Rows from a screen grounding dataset
--- Start ---
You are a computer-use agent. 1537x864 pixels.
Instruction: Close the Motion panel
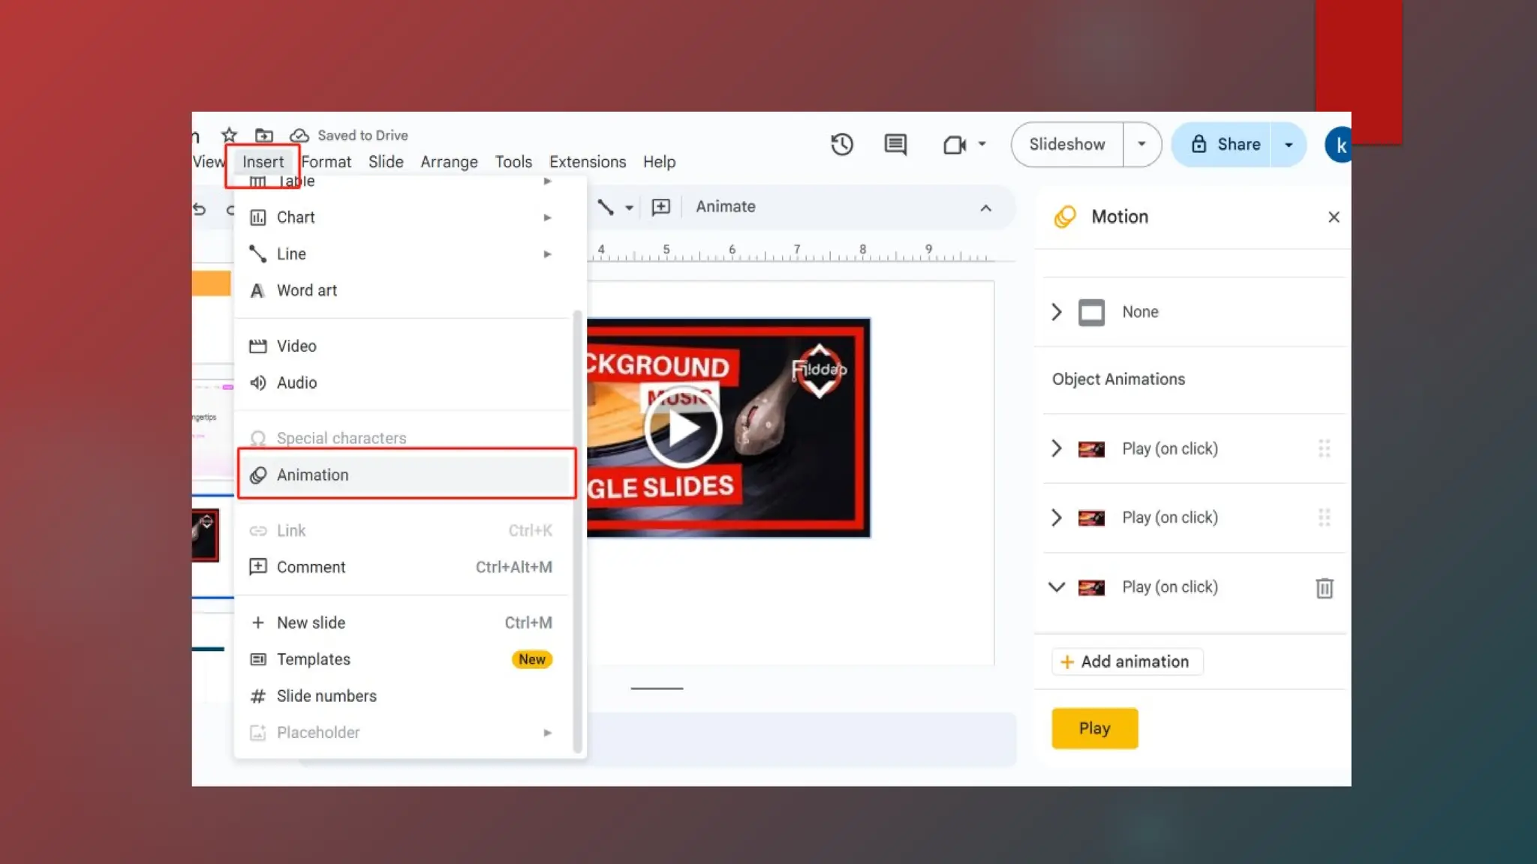click(x=1333, y=217)
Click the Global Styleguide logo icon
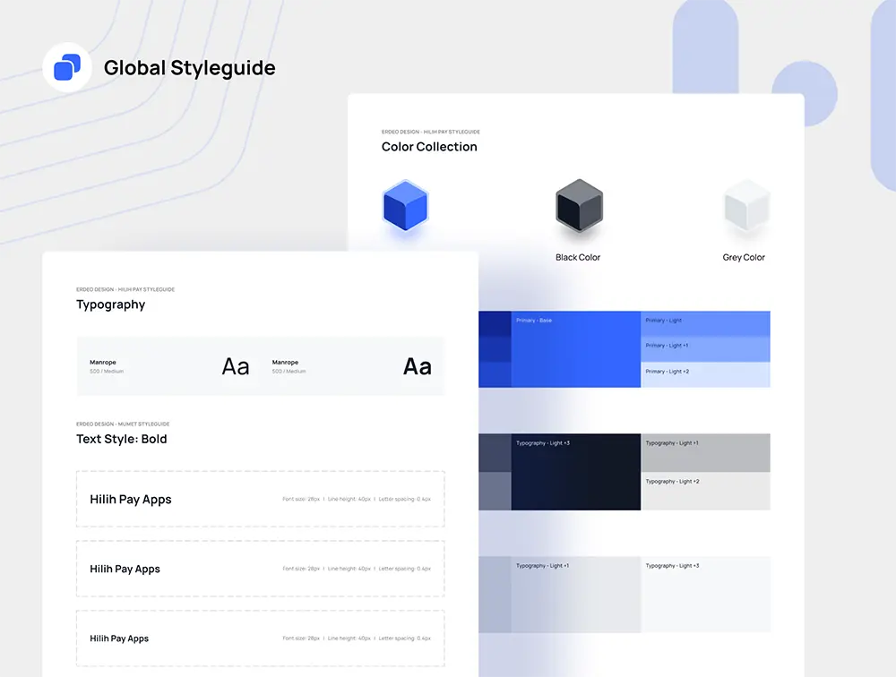Viewport: 896px width, 677px height. click(x=67, y=67)
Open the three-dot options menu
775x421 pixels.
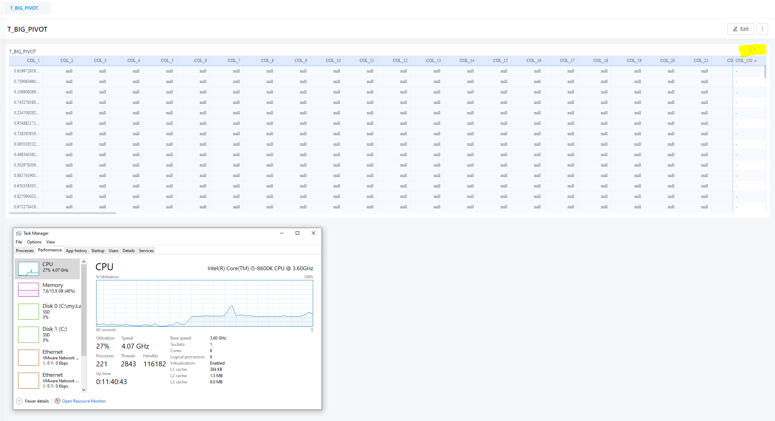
--- End ---
-- DIRECTIONS --
Reproduce every item above word for word, omitting the pictures.

-- THE RESPONSE --
You are a computer-use agent. 1537x864 pixels.
Instruction: Close the Motion panel
click(x=1333, y=217)
Click the Global Styleguide logo icon
Viewport: 896px width, 677px height. click(x=67, y=67)
Open the three-dot options menu
775x421 pixels.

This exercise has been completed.